:: About this exercise ::
From the records below, output exactly the lines starting at the line with "[facebook] (502, 2277)" and ending at the line with "ตั้งค่า (32, 2525)", both of them included, but no pictures.
━━━ Material shown
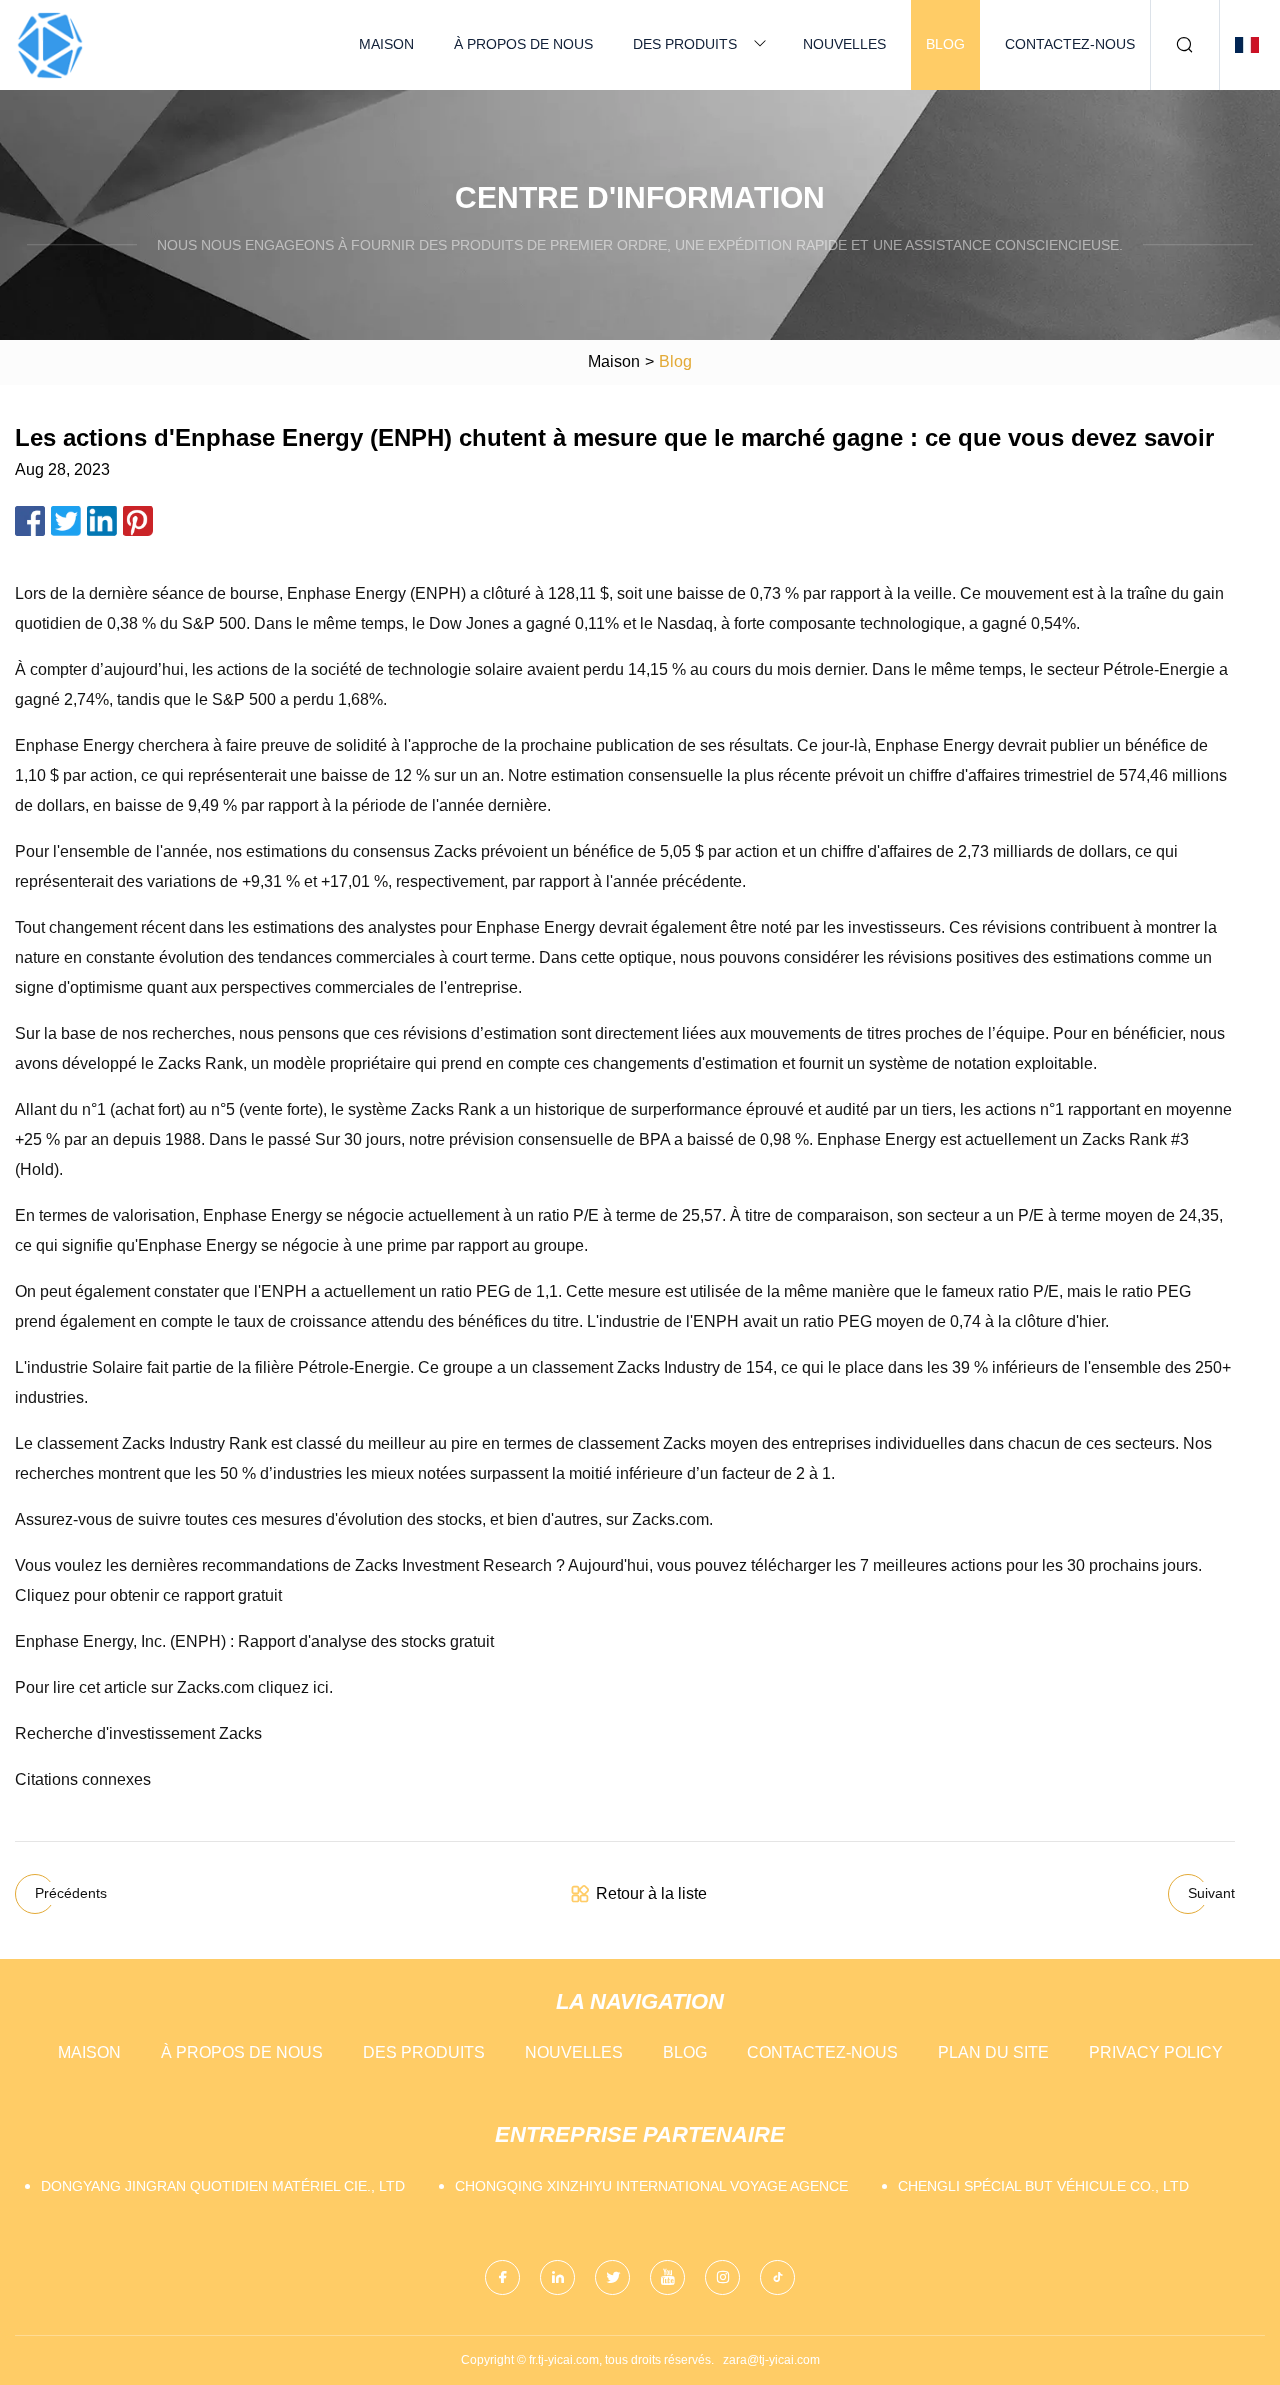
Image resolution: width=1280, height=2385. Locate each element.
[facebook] (502, 2277)
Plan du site (993, 2052)
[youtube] (667, 2277)
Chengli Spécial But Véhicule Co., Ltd (1043, 2186)
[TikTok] (777, 2277)
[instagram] (722, 2277)
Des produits (685, 44)
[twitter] (612, 2277)
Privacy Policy (1156, 2052)
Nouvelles (844, 44)
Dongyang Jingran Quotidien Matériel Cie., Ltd (223, 2186)
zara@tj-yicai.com (771, 2360)
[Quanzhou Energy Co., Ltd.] (50, 45)
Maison (386, 44)
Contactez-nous (1070, 44)
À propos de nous (523, 44)
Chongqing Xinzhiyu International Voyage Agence (651, 2186)
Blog (945, 44)
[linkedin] (557, 2277)
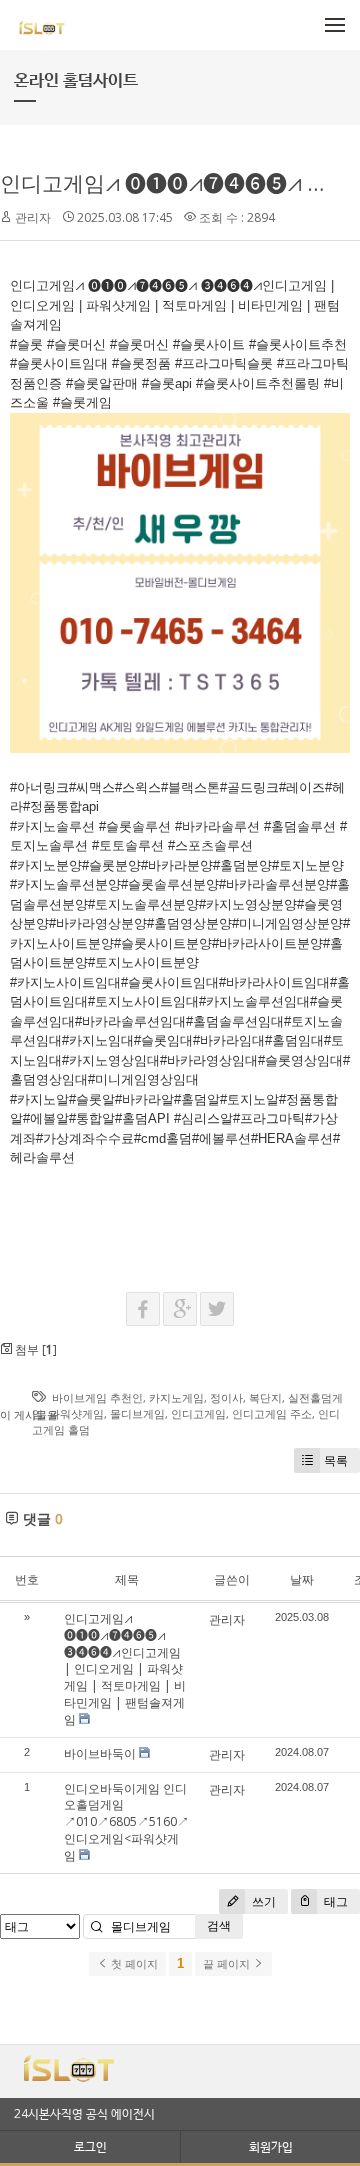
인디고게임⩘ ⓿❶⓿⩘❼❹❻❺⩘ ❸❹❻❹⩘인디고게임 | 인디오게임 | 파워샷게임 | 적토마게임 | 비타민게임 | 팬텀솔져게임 (125, 1669)
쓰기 (262, 1901)
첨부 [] (34, 1349)
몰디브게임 (137, 1413)
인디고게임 (198, 1413)
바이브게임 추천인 (97, 1397)
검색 (219, 1925)
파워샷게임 (76, 1413)
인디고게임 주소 (272, 1413)
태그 (334, 1901)
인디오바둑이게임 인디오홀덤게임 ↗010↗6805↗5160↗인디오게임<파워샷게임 (126, 1822)
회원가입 (271, 2146)
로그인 (90, 2146)
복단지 (265, 1397)
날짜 (302, 1579)
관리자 (33, 217)
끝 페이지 (228, 1964)
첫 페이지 (133, 1964)
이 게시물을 (29, 1414)
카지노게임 (176, 1397)
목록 (336, 1460)
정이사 (226, 1397)
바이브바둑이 (100, 1753)
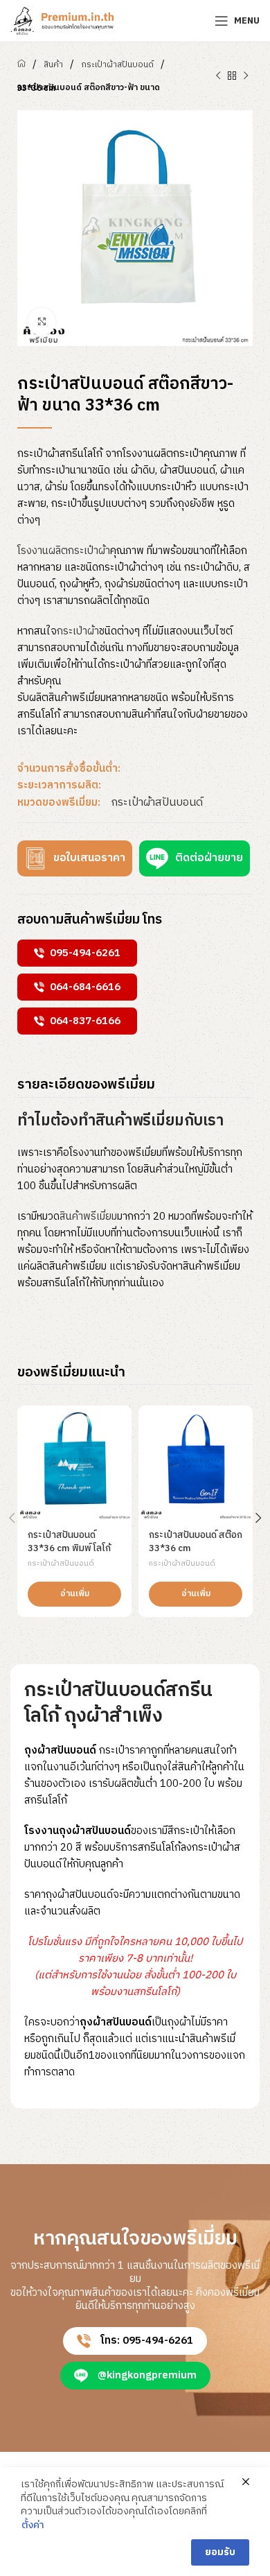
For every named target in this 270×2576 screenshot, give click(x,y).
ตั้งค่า (32, 2525)
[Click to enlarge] (41, 322)
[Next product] (246, 76)
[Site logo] (62, 20)
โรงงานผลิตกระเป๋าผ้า (63, 551)
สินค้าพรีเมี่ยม (88, 1216)
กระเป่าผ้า (78, 631)
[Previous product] (218, 76)
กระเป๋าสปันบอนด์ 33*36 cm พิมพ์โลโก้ (69, 1542)
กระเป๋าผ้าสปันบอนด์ (117, 64)
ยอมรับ (220, 2552)
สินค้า (53, 64)
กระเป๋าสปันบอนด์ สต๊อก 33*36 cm (195, 1542)
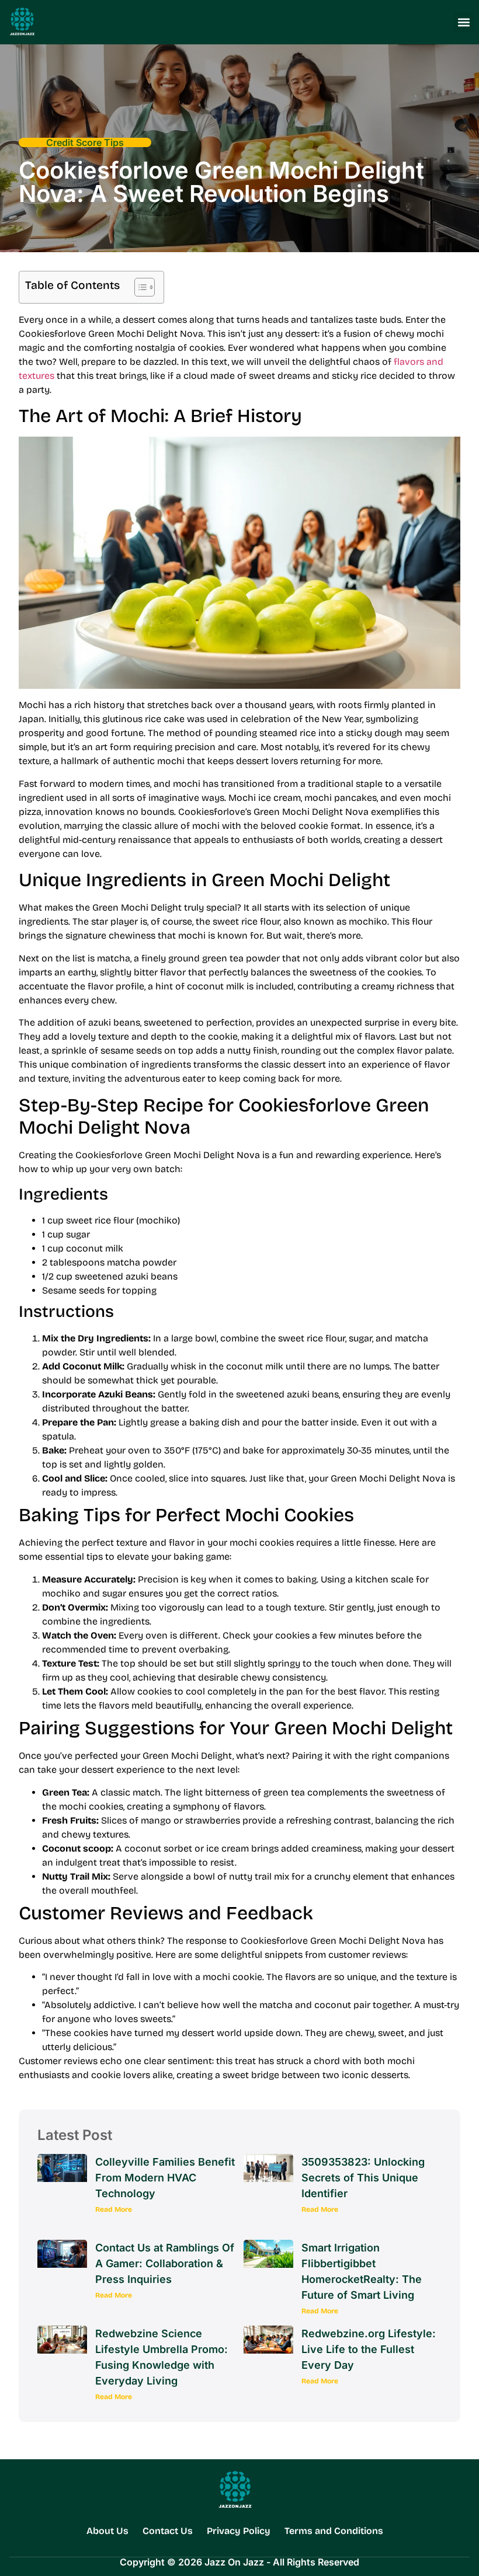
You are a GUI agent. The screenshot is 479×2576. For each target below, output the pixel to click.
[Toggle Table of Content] (139, 287)
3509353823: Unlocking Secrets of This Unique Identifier (363, 2177)
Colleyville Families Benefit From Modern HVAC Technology (165, 2177)
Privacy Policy (238, 2530)
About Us (107, 2530)
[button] (463, 22)
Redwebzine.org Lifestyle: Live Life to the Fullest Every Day (368, 2349)
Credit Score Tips (85, 142)
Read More (113, 2209)
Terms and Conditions (333, 2530)
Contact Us (168, 2530)
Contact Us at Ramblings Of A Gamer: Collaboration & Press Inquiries (164, 2263)
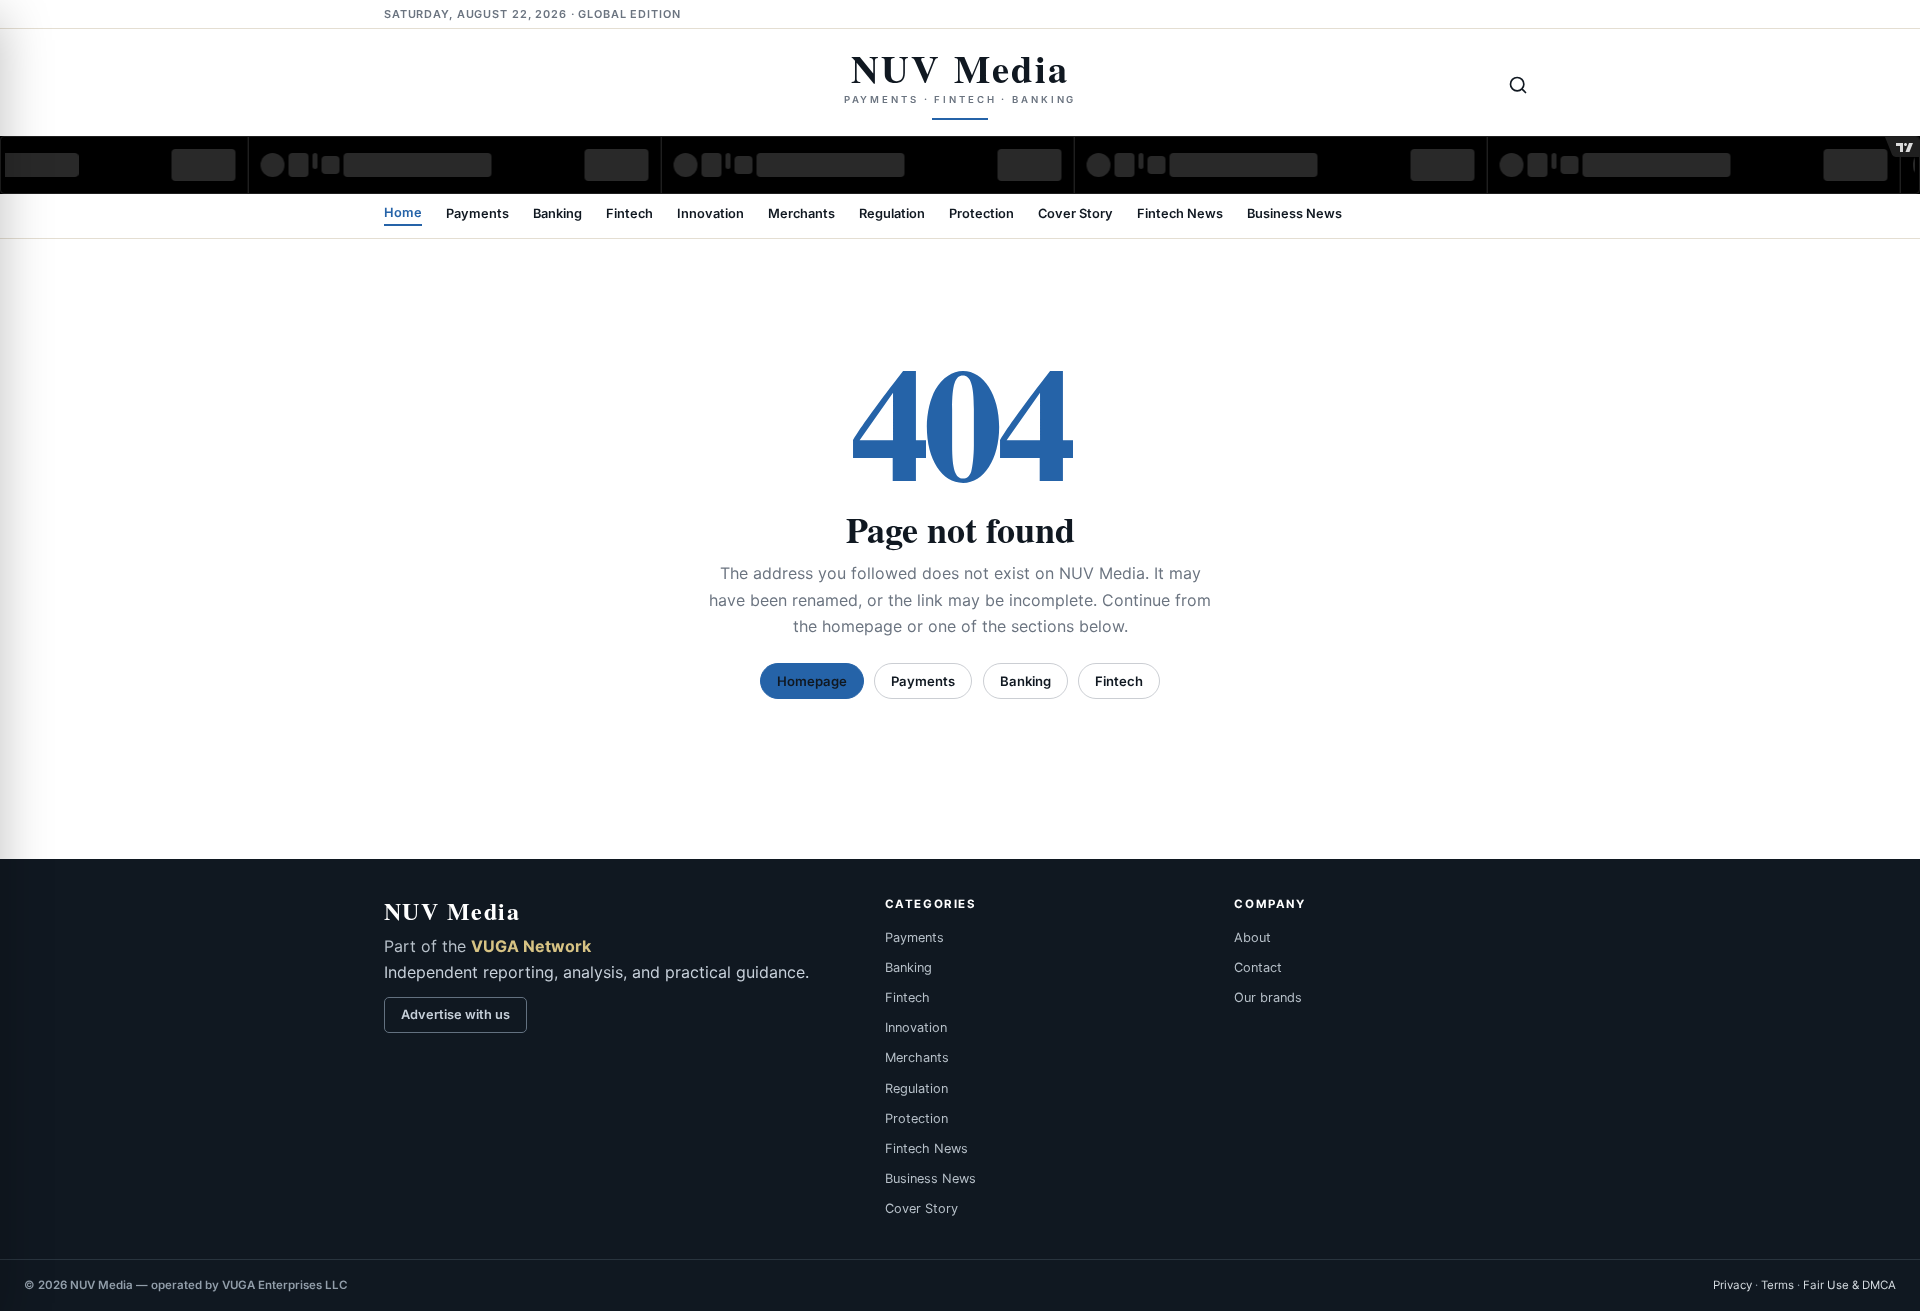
━━━━━━
:: Solution for this task ::
[facebook] (502, 2277)
Plan du site (993, 2052)
[youtube] (667, 2277)
Chengli Spécial But Véhicule Co., Ltd (1043, 2186)
[TikTok] (777, 2277)
[instagram] (722, 2277)
Des produits (685, 44)
[twitter] (612, 2277)
Privacy Policy (1156, 2052)
Nouvelles (844, 44)
Dongyang Jingran Quotidien Matériel Cie., Ltd (223, 2186)
zara@tj-yicai.com (771, 2360)
[Quanzhou Energy Co., Ltd.] (50, 45)
Maison (386, 44)
Contactez-nous (1070, 44)
À propos de nous (523, 44)
Chongqing Xinzhiyu International Voyage Agence (651, 2186)
Blog (945, 44)
[linkedin] (557, 2277)
인디고게임⩘ ⓿❶⓿⩘❼❹❻❺⩘ ❸❹❻❹⩘인디고게임 | 인디오게임 | 파워샷게임 | 적토마게임 | 비타민게임 | 팬텀솔져게임 (125, 1669)
쓰기 (262, 1901)
첨부 [] (34, 1349)
몰디브게임 (137, 1413)
인디고게임 (198, 1413)
바이브게임 추천인 (97, 1397)
검색 (219, 1925)
파워샷게임 (76, 1413)
인디고게임 주소 (272, 1413)
태그 (334, 1901)
인디오바둑이게임 인디오홀덤게임 ↗010↗6805↗5160↗인디오게임<파워샷게임 (126, 1822)
회원가입 (271, 2146)
로그인 (90, 2146)
복단지 (265, 1397)
날짜 (302, 1579)
관리자 (33, 217)
끝 페이지 (228, 1964)
첫 페이지 (133, 1964)
이 게시물을 (29, 1414)
카지노게임 (176, 1397)
목록 (336, 1460)
정이사 (226, 1397)
바이브바둑이 (100, 1753)
For every named target in this 270×2576 screenshot, give click(x,y).
ตั้งค่า (32, 2525)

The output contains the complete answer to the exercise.